The digital age, Mills says, has changed his
job completely. The presence of a photo editor like Mullen, for
instance,
is unusual now. For most assignments AP photographers edit and transmit
their own pictures. "We're everything now," Mills says. "A one-man
band—photographer, editor, computer technician, librarian. I
can't go anywhere
without my laptop." But that's not a complaint, he says. "I love the
freedom
and responsibility of doing it myself. I know, when I'm shooting, what
I can do as an editor. If it's a really rough situation, can I save it
in Photoshop? It changes the way I look at every situation."
The 800m heats take more than an hour, and
Mills shoots them all from the finish line while, on the infield, his AP
colleagues are shooting the women's shot put, women's triple jump, and
the men's javelin.
A Full Day's Work
At 9:45 the men's 3000 meter steeplechase final
is about to begin. Before it starts Mills mounts a 14mm lens to his third
DCS 520, grabs one of his custom-built remote stands and a foot switch,
and runs the length of the infield to the water obstacle. Earlier in the
day, when the stadium was still empty, he had scouted out a good spot on
the infield edge of the water pit and marked it with a blue adhesive dot.
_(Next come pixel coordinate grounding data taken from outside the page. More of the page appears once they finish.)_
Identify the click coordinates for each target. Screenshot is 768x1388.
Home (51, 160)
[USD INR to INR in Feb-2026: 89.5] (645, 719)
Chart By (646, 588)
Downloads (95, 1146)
Now he mounts the DCS 520 to the stand and places the stand on the spot
he marked. With the remote cord attached to the camera, he backs far enough
away from the water pit to keep the track marshalls happy. Mills knows
that the runners will only stay bunched together in the race's early laps,
so he shoots them the first two times they come over the water obstacle.
Then he picks up the whole apparatus and runs back to the finish line.
Splashes from the runners landing in the water pit have soaked his $15,000 camera, but the unconcerned Mills simply wipes it off
as he runs. He makes it back to the finish line in plenty of time to get
shots of Pascal Dobert winning the race.
The final event of the night is the decathlon
400 meter run. Mills shoots this, too, from the finish line, using the
600mm lens to catch the athletes as they round the final turn and switching
to the 70-210 a few seconds before they cross the finish line.
It's now 10:15 and Mills has put in a full
day's work. In 8 hours, much of that time in 100+ degree heat, he's photographed
nine events, lugged more than 20 pounds of gear all over the stadium, and
tripped his cameras' shutters more than 300 times, all in an effort to
get sharp, well-exposed pictures of some of the world's fastest moving
human beings. He can't imagine a better way to spend a day. "I've got the
best job in the world," Mills says. "I don't care what anybody says."
By 10:45 the whole AP crew is collected back
in the media tent. Mullen has just finished cropping, captioning, and moving
the last pictures of the night. In total, she sent out 17 photos for general
distribution and 11 specials.
Mills and his compatriots catch the last media
shuttle back to their hotel and slip into the restaurant in the lobby just
before the kitchen closes. Tomorrow, at 2:00 p.m., it all begins again.